EXERCISE REQUIREMENTS: Every record shown below should be duplicated exactly.

AVAILABLE RECORDS:
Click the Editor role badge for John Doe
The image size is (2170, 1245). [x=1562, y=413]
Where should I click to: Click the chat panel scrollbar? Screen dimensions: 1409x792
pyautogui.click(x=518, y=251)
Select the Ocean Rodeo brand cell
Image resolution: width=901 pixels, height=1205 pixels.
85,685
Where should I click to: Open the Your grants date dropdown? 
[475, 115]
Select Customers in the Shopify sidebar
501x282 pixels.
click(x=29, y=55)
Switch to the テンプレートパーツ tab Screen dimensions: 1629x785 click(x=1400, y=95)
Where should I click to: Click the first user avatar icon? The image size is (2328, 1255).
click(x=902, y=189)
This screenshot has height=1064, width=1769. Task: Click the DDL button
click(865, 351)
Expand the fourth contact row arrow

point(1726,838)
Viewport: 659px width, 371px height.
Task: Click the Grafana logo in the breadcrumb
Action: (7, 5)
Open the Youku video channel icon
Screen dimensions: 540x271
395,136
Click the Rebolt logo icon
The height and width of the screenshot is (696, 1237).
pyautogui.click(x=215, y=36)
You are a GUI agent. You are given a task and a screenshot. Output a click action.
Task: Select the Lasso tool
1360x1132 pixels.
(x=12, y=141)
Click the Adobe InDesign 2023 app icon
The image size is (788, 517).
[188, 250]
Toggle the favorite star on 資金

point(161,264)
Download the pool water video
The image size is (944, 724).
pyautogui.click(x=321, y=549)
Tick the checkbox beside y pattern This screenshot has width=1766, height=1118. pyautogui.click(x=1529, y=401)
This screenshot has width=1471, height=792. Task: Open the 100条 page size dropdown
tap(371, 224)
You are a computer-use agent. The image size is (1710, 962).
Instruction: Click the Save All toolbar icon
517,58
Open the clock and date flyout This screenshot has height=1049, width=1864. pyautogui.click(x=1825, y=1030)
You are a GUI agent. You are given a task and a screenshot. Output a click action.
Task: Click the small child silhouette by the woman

RESPONSE:
Click the Editor role badge for John Doe
The image size is (2170, 1245). [x=1562, y=413]
Where should I click to: Click the chat panel scrollbar? Screen dimensions: 1409x792
pyautogui.click(x=518, y=251)
Select the Ocean Rodeo brand cell
Image resolution: width=901 pixels, height=1205 pixels.
85,685
Where should I click to: Open the Your grants date dropdown? 
[475, 115]
Select Customers in the Shopify sidebar
501x282 pixels.
click(x=29, y=55)
Switch to the テンプレートパーツ tab Screen dimensions: 1629x785 click(x=1400, y=95)
Where should I click to: Click the first user avatar icon? The image size is (2328, 1255).
click(x=902, y=189)
This screenshot has height=1064, width=1769. Task: Click the DDL button
click(865, 351)
Expand the fourth contact row arrow

point(1726,838)
Viewport: 659px width, 371px height.
Task: Click the Grafana logo in the breadcrumb
Action: (7, 5)
Open the Youku video channel icon
Screen dimensions: 540x271
395,136
Click the Rebolt logo icon
The height and width of the screenshot is (696, 1237).
pyautogui.click(x=215, y=36)
You are a GUI agent. You are given a task and a screenshot. Output a click action.
Task: Select the Lasso tool
1360x1132 pixels.
(x=12, y=141)
Click the Adobe InDesign 2023 app icon
The image size is (788, 517).
[188, 250]
Toggle the favorite star on 資金

point(161,264)
Download the pool water video
The image size is (944, 724).
pyautogui.click(x=321, y=549)
Tick the checkbox beside y pattern This screenshot has width=1766, height=1118. pyautogui.click(x=1529, y=401)
This screenshot has width=1471, height=792. Task: Open the 100条 page size dropdown
tap(371, 224)
You are a computer-use agent. The image size is (1710, 962).
Instruction: Click the Save All toolbar icon
517,58
Open the clock and date flyout This screenshot has height=1049, width=1864. pyautogui.click(x=1825, y=1030)
You are a GUI agent. You are given a task and a screenshot. Output a click action.
Task: Click the small child silhouette by the woman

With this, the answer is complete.